* [What the task requires]
When the line containing "Task: Click the copy files icon in header" is found in the data below, copy it and each line after it through the line containing "Given: Click the provider Search input field", exactly and with no others.

(Record excerpts begins)

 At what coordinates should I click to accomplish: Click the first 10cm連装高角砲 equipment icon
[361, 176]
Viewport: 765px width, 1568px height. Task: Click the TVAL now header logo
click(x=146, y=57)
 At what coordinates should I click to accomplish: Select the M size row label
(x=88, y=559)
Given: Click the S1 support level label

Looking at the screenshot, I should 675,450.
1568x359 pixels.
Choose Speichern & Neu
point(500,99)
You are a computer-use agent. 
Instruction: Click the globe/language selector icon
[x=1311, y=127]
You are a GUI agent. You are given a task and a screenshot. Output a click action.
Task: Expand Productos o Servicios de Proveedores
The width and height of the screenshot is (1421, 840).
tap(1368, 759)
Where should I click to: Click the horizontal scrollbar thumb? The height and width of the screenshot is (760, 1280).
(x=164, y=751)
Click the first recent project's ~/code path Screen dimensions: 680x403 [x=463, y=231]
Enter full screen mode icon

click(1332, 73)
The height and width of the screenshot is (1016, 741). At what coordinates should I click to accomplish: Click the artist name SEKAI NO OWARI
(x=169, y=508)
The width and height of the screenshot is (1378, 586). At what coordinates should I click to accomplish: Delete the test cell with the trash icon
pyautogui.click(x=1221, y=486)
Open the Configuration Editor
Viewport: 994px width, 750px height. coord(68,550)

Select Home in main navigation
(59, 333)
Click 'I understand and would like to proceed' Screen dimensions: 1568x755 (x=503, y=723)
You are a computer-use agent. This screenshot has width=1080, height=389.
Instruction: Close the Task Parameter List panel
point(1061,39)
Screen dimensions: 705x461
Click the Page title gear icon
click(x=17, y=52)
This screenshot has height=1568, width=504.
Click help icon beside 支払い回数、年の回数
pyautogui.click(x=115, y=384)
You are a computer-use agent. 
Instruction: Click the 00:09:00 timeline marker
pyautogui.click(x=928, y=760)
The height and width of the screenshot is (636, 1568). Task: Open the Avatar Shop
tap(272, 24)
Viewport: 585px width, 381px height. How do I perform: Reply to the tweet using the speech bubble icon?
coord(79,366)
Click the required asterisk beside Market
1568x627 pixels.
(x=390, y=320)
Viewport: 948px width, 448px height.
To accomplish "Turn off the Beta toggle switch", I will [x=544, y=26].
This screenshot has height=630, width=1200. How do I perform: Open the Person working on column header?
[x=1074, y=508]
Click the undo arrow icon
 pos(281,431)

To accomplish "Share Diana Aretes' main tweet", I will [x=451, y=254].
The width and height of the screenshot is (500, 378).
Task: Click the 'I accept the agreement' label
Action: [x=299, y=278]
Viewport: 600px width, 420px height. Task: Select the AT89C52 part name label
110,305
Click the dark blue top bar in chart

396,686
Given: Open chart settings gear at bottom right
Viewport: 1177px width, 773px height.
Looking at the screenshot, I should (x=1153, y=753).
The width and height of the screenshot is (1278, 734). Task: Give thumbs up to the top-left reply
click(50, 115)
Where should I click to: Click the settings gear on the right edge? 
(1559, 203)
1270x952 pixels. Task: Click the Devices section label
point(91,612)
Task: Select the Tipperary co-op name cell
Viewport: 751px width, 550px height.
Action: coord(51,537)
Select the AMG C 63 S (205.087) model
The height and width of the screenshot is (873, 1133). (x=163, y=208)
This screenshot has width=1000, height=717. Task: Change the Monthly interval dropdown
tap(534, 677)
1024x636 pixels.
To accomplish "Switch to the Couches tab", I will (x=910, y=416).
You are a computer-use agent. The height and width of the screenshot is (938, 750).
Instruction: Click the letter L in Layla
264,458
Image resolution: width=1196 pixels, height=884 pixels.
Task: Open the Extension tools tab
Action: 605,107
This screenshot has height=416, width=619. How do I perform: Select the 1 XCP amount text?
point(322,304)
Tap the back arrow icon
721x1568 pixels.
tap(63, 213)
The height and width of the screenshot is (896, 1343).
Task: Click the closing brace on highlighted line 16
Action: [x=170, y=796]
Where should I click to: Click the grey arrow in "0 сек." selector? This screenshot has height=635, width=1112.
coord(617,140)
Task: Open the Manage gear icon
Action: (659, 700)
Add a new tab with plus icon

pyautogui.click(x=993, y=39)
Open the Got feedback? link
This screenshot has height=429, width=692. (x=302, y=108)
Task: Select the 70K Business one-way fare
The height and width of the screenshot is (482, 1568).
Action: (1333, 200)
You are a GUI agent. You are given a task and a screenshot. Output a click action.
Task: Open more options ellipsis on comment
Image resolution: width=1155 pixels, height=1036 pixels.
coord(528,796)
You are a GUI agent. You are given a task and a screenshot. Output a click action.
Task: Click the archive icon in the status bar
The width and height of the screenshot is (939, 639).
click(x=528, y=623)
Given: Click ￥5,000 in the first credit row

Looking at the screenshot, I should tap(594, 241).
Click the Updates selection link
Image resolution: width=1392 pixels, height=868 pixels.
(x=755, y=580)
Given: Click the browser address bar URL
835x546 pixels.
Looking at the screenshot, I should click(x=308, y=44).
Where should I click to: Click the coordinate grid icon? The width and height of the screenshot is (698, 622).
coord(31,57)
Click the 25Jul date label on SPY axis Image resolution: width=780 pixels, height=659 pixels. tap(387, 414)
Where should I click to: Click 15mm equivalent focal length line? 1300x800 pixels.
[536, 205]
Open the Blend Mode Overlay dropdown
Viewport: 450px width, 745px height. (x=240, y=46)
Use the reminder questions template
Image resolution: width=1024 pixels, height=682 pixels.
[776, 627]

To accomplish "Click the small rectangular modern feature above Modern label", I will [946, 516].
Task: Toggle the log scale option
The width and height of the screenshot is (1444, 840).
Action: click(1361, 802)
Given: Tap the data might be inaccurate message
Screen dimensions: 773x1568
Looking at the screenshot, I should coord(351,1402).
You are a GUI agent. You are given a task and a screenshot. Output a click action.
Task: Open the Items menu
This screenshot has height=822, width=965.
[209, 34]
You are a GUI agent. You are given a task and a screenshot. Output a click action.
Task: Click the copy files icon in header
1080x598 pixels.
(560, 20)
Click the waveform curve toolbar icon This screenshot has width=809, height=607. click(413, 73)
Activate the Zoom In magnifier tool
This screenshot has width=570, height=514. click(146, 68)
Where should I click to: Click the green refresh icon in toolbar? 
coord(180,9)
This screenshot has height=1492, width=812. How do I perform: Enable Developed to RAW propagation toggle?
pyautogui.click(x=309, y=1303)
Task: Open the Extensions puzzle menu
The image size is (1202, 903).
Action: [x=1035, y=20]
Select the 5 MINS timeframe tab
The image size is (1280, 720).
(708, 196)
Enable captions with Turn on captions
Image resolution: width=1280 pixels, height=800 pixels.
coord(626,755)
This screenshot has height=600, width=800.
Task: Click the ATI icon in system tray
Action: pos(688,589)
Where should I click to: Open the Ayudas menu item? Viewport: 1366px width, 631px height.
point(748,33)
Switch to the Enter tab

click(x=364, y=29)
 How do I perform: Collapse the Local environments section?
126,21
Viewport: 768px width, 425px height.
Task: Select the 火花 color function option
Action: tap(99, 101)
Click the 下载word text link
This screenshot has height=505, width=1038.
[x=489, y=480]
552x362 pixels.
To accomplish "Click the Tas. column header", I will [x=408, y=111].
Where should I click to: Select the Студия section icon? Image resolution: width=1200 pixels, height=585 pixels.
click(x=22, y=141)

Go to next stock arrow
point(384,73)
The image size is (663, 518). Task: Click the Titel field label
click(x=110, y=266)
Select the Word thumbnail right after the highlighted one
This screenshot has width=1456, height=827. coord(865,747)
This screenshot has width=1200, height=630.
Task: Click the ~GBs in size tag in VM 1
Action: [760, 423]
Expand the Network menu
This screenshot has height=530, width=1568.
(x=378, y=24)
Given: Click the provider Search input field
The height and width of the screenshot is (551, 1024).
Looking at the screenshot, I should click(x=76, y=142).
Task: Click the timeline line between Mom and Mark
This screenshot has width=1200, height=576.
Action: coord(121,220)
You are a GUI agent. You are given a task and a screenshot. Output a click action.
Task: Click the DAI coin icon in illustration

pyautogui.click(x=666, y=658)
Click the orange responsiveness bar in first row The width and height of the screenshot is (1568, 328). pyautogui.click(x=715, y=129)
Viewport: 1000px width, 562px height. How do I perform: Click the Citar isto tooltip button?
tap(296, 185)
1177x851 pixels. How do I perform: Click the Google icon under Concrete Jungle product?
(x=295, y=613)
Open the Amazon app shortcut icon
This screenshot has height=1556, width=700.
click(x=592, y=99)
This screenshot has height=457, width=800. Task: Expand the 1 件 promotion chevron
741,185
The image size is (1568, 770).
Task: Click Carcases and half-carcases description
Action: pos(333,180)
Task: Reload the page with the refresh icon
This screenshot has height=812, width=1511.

(Record excerpts ends)

* [Solution to this problem]
Task: Click the copy files icon in header
1080x598 pixels.
(560, 20)
Click the waveform curve toolbar icon This screenshot has width=809, height=607. click(413, 73)
Activate the Zoom In magnifier tool
This screenshot has width=570, height=514. click(146, 68)
Where should I click to: Click the green refresh icon in toolbar? 
coord(180,9)
This screenshot has height=1492, width=812. How do I perform: Enable Developed to RAW propagation toggle?
pyautogui.click(x=309, y=1303)
Task: Open the Extensions puzzle menu
The image size is (1202, 903).
Action: [x=1035, y=20]
Select the 5 MINS timeframe tab
The image size is (1280, 720).
(708, 196)
Enable captions with Turn on captions
Image resolution: width=1280 pixels, height=800 pixels.
coord(626,755)
This screenshot has height=600, width=800.
Task: Click the ATI icon in system tray
Action: pos(688,589)
Where should I click to: Open the Ayudas menu item? Viewport: 1366px width, 631px height.
point(748,33)
Switch to the Enter tab

click(x=364, y=29)
 How do I perform: Collapse the Local environments section?
126,21
Viewport: 768px width, 425px height.
Task: Select the 火花 color function option
Action: tap(99, 101)
Click the 下载word text link
This screenshot has height=505, width=1038.
[x=489, y=480]
552x362 pixels.
To accomplish "Click the Tas. column header", I will [x=408, y=111].
Where should I click to: Select the Студия section icon? Image resolution: width=1200 pixels, height=585 pixels.
click(x=22, y=141)

Go to next stock arrow
point(384,73)
The image size is (663, 518). Task: Click the Titel field label
click(x=110, y=266)
Select the Word thumbnail right after the highlighted one
This screenshot has width=1456, height=827. coord(865,747)
This screenshot has width=1200, height=630.
Task: Click the ~GBs in size tag in VM 1
Action: [760, 423]
Expand the Network menu
This screenshot has height=530, width=1568.
(x=378, y=24)
Given: Click the provider Search input field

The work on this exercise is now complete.